I firmly believe that I would not have found UUCA if I hadn’t decided that I needed to be a little more “All about Me.” I started coming to UUCA in August of 2009. That summer was pretty rough; I had just been dumped, both my roommates were interning abroad; I was still fairly new to Atlanta and didn’t really have friends; and my health problems were causing me to really struggle in school and I was extremely anxious about my future. I desperately wanted a community and some spiritual fulfillment.

If I had told my mom how I was feeling, she would have told me to pray and go to temple. But Hinduism wasn’t speaking to me. It was all in Sanskrit and there were issues regarding social structure and gender equity that I found deeply troubling. So what my parents likely saw as selfishness and apathy every time I refused to attend religious events while I was living at home, I saw as unwillingness to compromise some of my values for the sake of community.

After college, in an attempt to find community, I started going to a Bible Baptist church in NJ simply because a friend had been going there. I met a lot of really welcoming and friendly people, and people my age, which was nice. However, every time homosexuality was mentioned, I found myself getting hurt and angry. So again, I wasn’t able to compromise my values for the sake of community.

Finally, I decided to volunteer for; I felt that I could at least find something mentally stimulating and emotionally engaging, if not spiritually fulfilling – at least we had similar values. And that’s where I met Claire Whitfield. One day after standing in the hot sun for hours in front of the Decatur Marta Station, asking people to sign our petition in support of the Healthcare Bill, Claire offhandedly remarked, “Well, it’s ok that we didn’t get as many signatures as we had wanted. I can just take it to my church and easily get a 100.”

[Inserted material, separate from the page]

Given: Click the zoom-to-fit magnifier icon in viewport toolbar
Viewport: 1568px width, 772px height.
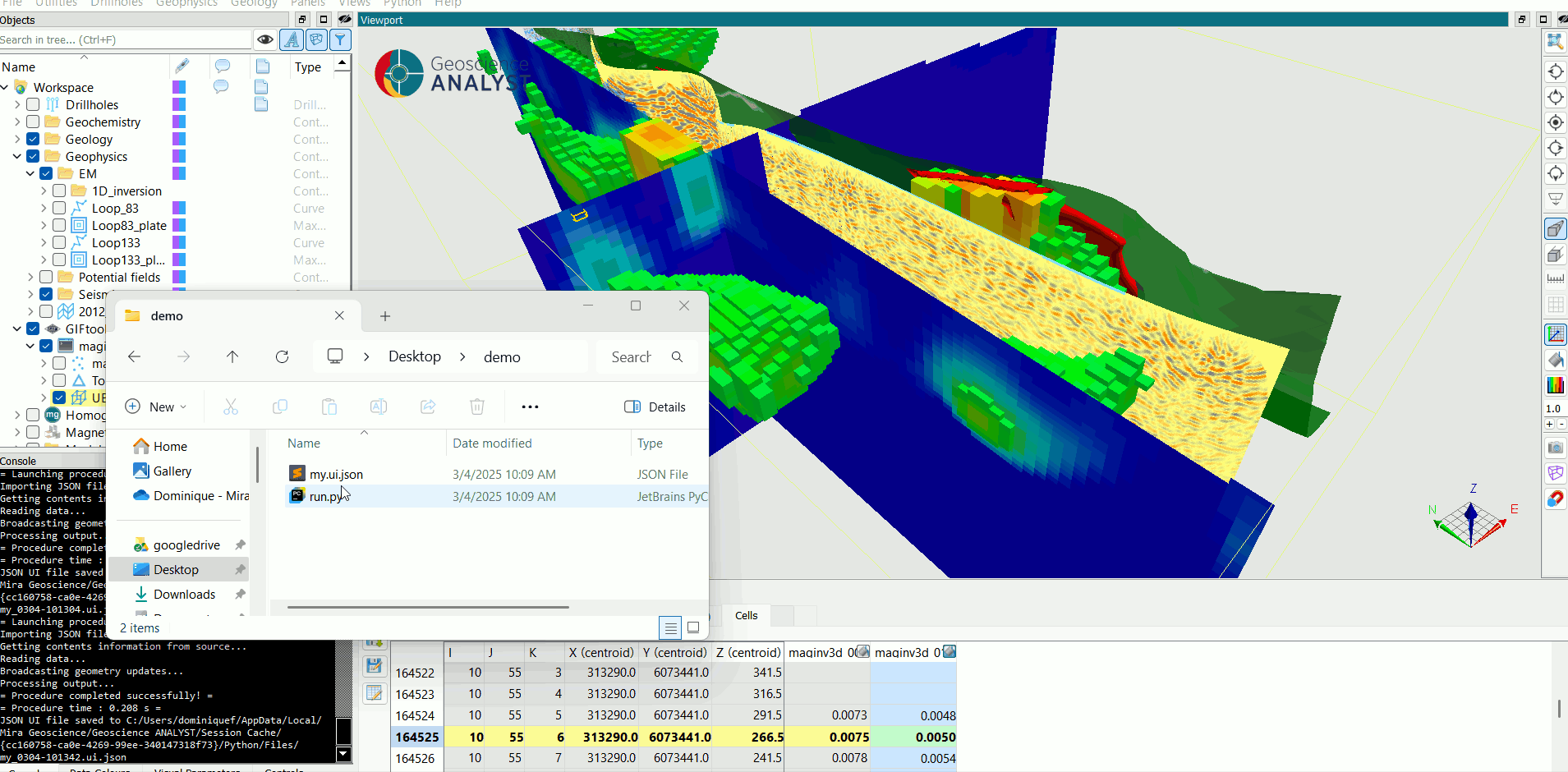Looking at the screenshot, I should 1555,41.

What?! We’ve been standing here for hours and there are 100 people at your church who will sign this?? Umm…I think that’s where I need to be. And that is how I found UUCA. Thank you, Claire.

The thought that if it hadn’t been for an offhand remark, I would not be standing here in front of you right now, I wouldn’t be teaching CoA, and I wouldn’t be friends with all those people up there – it terrifies me to the core. So how do we attract more young people to UUCA? We talk it up! Religion is such a touchy subject that I feel many of us are afraid to talk about it, especially in America where it is so often entangled in politics. And I am guilty of this too – so many of my friends don’t know what a huge part of my life UUCA is and what it has done for me. But we need to speak up! You just never know when your offhand remark will touch someone and change their life. Millennials are listening.

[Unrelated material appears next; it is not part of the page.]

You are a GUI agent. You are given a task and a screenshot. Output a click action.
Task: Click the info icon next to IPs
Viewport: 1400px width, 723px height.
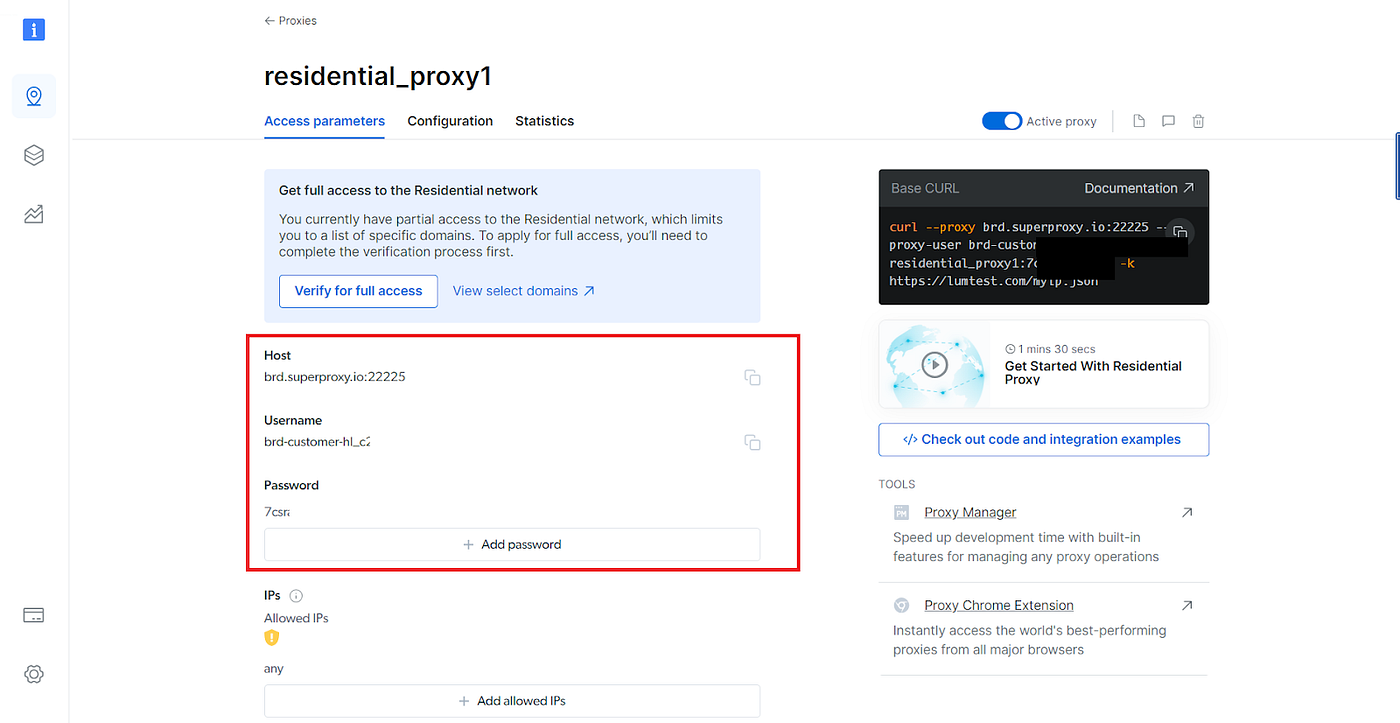[295, 595]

And thank you for listening too.


Millennials: A Portrait of Generation Next by the Pew Research Center.

Millennials Rising: The Next Great Generation by Neil Howe, William Strauss and R.J. Matson

Generations of Faith: A Congregational Atlas by Carl Eeman

The Millennial Muddle: How Stereotyping Students Became an Industry – The Chronicle of Higher Education.

Our 2030s group and Youth Group – ask anyone 10-30 for his or her opinions!